-- Source data follows --

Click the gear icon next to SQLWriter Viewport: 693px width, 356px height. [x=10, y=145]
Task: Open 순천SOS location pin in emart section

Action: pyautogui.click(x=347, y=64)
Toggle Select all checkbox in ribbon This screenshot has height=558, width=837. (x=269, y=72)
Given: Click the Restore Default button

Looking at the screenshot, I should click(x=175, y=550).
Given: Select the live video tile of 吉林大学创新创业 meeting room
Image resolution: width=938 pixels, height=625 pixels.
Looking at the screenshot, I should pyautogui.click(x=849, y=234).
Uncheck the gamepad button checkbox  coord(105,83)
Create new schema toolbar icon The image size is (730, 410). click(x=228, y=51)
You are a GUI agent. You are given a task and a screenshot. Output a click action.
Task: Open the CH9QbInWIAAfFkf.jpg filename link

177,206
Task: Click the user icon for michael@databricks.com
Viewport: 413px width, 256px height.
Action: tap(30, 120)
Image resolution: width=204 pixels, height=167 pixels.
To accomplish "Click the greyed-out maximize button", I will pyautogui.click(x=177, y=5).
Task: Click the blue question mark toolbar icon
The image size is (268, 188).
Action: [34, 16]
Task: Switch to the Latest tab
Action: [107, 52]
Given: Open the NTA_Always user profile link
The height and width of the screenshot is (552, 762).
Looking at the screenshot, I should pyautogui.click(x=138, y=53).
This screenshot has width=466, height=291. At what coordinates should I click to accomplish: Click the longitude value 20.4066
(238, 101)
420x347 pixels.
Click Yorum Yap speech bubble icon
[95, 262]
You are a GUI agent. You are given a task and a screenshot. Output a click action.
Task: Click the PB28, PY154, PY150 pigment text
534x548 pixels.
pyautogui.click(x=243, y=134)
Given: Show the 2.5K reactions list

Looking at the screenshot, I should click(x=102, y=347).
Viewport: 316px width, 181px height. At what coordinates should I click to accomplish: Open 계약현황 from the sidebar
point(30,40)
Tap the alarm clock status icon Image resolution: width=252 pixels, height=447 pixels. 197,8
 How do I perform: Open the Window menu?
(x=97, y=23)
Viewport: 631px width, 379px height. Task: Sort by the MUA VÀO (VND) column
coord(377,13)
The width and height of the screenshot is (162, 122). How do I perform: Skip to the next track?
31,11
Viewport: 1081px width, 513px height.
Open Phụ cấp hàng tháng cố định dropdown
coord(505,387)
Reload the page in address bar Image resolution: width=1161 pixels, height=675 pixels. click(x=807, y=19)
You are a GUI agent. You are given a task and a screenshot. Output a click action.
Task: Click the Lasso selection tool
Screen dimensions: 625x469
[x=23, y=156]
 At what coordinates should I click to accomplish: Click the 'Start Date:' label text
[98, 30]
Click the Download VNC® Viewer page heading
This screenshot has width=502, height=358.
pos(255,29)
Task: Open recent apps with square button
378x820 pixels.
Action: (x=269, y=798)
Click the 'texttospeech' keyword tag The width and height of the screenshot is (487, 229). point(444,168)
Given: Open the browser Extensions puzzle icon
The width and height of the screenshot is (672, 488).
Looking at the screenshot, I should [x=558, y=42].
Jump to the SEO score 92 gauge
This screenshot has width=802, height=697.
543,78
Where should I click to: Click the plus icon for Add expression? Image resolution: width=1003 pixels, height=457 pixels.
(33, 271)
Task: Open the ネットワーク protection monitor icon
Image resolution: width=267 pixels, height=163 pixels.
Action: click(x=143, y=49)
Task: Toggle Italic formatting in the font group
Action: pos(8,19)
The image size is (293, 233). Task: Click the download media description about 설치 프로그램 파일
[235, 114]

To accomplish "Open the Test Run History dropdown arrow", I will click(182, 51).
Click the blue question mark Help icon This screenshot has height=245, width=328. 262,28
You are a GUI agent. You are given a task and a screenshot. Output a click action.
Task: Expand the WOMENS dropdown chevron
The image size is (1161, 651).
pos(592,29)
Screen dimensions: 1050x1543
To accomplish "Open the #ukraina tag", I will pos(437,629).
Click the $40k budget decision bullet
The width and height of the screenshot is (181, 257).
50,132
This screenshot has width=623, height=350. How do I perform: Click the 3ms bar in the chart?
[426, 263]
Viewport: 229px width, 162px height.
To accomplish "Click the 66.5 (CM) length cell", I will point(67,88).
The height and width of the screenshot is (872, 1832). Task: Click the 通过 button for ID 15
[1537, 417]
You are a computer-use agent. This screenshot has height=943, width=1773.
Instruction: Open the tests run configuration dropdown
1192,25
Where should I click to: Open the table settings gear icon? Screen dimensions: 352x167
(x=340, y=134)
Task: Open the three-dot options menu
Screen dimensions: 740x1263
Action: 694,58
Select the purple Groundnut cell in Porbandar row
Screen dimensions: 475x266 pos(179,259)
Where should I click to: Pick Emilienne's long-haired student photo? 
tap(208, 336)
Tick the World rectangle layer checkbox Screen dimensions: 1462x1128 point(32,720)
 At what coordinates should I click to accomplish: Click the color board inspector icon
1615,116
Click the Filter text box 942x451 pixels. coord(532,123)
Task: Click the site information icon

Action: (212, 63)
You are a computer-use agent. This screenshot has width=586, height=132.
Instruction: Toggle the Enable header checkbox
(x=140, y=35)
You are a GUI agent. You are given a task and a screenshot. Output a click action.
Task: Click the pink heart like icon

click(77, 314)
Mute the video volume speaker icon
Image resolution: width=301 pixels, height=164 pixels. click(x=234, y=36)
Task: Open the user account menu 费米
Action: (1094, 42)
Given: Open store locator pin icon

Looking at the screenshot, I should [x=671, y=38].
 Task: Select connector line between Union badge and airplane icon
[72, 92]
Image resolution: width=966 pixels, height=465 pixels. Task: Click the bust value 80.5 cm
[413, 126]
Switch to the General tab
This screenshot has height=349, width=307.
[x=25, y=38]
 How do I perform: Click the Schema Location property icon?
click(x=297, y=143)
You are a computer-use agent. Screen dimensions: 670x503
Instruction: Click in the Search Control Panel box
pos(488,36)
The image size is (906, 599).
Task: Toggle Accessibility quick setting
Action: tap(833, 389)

-- Source data concluded --

Aim of the exercise:
Copy out the lines of the records above in which the string "mark" appears.

Answer to the exercise:
Task: Click the blue question mark toolbar icon
Click the blue question mark Help icon This screenshot has height=245, width=328. 262,28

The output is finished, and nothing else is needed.